Returning to Life after Prison

Returning to Life after Prison

The moment your loved one’s drug-related incarceration began, you knew your life would forever be changed. Over the course of the jail term, you have seen firsthand the evidence of their desire to change their life. Now it is time for them to return home and you sense your life is about to change again. You wonder what you can do to ease their transition back into life. What assistance can you give them to help them stay sober and return to the community?

Expect Changes

No matter how long your loved one has been incarcerated, or what type of prison they were in, you need to be aware that they will return to you different than they left, often in more ways than one. If they were battling an addiction before they were sent to prison and are coming home clean and sober, their behaviors may be significantly different now. This may not be the best time to address any of your concerns over previous choices. Certainly your emotions and feelings are valid and should be discussed, but not necessarily when they are first coming home.

Additionally, depending on how long they served time, the world around them may be significantly unusual for them. Technology changes so rapidly, that even something as common as a DVD player, satellite dish, or even a plasma television may be completely foreign. It can be overwhelming and frustrating to not understand how to use what everyone else considers a basic appliance. Be prepared to make considerations for this.

Understand From Where They Are Coming

Not only is your loved one the same but different, they are also coming from a place that was rarely quiet, rarely safe, and where they were rarely alone. Transitioning back into a home environment is going to take some time. Be cautious in how you approach them for the first few weeks. If at all possible, make a noise when you enter a room they are in alone so they are aware you are coming. Do not attempt to hug them or tap them from behind if they do not know you are there because their fight or flight response may very well kick in. Help them adjust to quiet time in small increments as well as loud, noisy situations.

Establish Support

Another way you will be able to help ease their transition is to line up as much support ahead of time as possible. If possible, visit with many local employers to explore their hiring practices. Verify ahead of time what impact your loved one’s sentence will have on their ability to be hired, particularly if it was a felony. Have some possible employment opportunities ready to discuss with them but do not make decisions for them. They need to be involved in selecting a job they feel comfortable with, applying for it, going for the interview and being hired; it will go a long way in helping them restore a sense of control over their life.
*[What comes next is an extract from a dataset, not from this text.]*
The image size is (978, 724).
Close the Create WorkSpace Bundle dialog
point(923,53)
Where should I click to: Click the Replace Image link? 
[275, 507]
You can also arrange support by ensuring you have schedules for addiction recovery meeting times and counseling sessions they may need to attend. Although they may have been clean and sober for some time, it was while they were in prison. Now that they are home, unknown stressors of returning to their life, or even familiar temptations from their previous life, may create situations where they could be persuaded to return to their addiction. Regular attendance at recovery meetings and counseling sessions can help curb this.

Thinking of the Small Things

As you are preparing for those first few weeks and months your loved one returns home, there are also several smaller elements you can consider.

  • Shop for your loved one ahead of time so they do not have to deal with the stress of going to a shopping mall or other crowded location.
  • Seek their opinion on foods they have been craving and understand if their favorites have changed while they were away.
  • Help them recognize the fact that they have power in making choices. Simple things such as toothpaste, what clothes to wear, or simply what time to go to sleep.
  • Encourage your loved one to engage their spirituality on a daily basis with regular attendance in worship. Go with them so this is something you can grow in together.
  • Establish that you understand your loved one is free from prison, but they are not completely free from the system. Acknowledge it will be a part of your lives in order to limit the stress they may feel in future situations.